======== TEXT SECTION

There is nothing to stop someone taking Open Source software and just before building it into runnable code, adding a crack to make intercepting or decrypting communication easier.

How can one little change be spotted in reams of incomprehensibl y machine code assuming you even know what version of all the different source code modules to compare against? Even if you read through all the code it would take you a lifetime.
 
#4 RE: Irish Fraud, Google, Glass, NSA and a False Sense of Security — Betty B. 2013-07-14 13:20
> This means that anyone and everyone can 
> modify the code base and if those 
> modifications (improvements) are 
> accepted into the official code base

Yes, but there is still Google sitting as a referee deciding what gets into the official code base.

Suppose I want to triple the bit length they use for SSL / https, will Google let me submit the changes?

If all communication is being snooped then you have no protection. Even if you use encryption, the NSA will still have a record of who you are communicating with and how much traffic goes between you and where they are located.

================
======== MATERIAL

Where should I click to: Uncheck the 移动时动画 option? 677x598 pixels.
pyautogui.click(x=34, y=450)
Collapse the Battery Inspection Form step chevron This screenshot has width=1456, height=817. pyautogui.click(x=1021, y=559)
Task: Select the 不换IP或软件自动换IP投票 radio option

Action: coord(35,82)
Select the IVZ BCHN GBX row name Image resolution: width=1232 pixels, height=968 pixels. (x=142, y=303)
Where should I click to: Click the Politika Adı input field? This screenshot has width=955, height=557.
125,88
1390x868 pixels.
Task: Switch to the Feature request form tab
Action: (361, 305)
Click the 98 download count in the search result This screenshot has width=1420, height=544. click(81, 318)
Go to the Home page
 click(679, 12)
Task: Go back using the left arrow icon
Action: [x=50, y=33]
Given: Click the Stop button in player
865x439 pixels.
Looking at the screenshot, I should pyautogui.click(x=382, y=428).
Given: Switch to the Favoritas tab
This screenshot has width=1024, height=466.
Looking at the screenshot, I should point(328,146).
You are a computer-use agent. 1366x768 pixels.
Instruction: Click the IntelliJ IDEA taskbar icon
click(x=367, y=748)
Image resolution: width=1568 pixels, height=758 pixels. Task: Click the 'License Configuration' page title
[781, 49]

================

**YOUR TASKS**
1 – Duplicate the listing, starting with the line that contains "Where should I click to: Click" and going on through the last line of the listing.
2 – Continue the forum discussion about open source software and NSA surveillance from where it stops.
The text and the listing are unrelated and do not depend on each other.

**THE RESULTS**
1 –
Where should I click to: Click the Politika Adı input field? This screenshot has width=955, height=557.
125,88
1390x868 pixels.
Task: Switch to the Feature request form tab
Action: (361, 305)
Click the 98 download count in the search result This screenshot has width=1420, height=544. click(81, 318)
Go to the Home page
 click(679, 12)
Task: Go back using the left arrow icon
Action: [x=50, y=33]
Given: Click the Stop button in player
865x439 pixels.
Looking at the screenshot, I should pyautogui.click(x=382, y=428).
Given: Switch to the Favoritas tab
This screenshot has width=1024, height=466.
Looking at the screenshot, I should point(328,146).
You are a computer-use agent. 1366x768 pixels.
Instruction: Click the IntelliJ IDEA taskbar icon
click(x=367, y=748)
Image resolution: width=1568 pixels, height=758 pixels. Task: Click the 'License Configuration' page title
[781, 49]

2 –
Even if you use encryption, if the bitlength isn't high enough President ODumber will crack it. I don't know enough about cryptography, but if the algorithm has a flaw then you are vulnerable as well.

They can still tell what search terms you are using.

Do you use an encrypted email client? Encrypted voice over a phone line? How do you know for sure the software you download doesn't have a flaw in it. Very few people are smart enough to understand the level of mathematics to determine this, plus have knowledge of software as well. Who has the time to read through a mountain of computer source code? Computer source is difficult to read and understand. Reading source code written by other people and understanding it, will take longer than writing it yourself.

Nah! We are not protected.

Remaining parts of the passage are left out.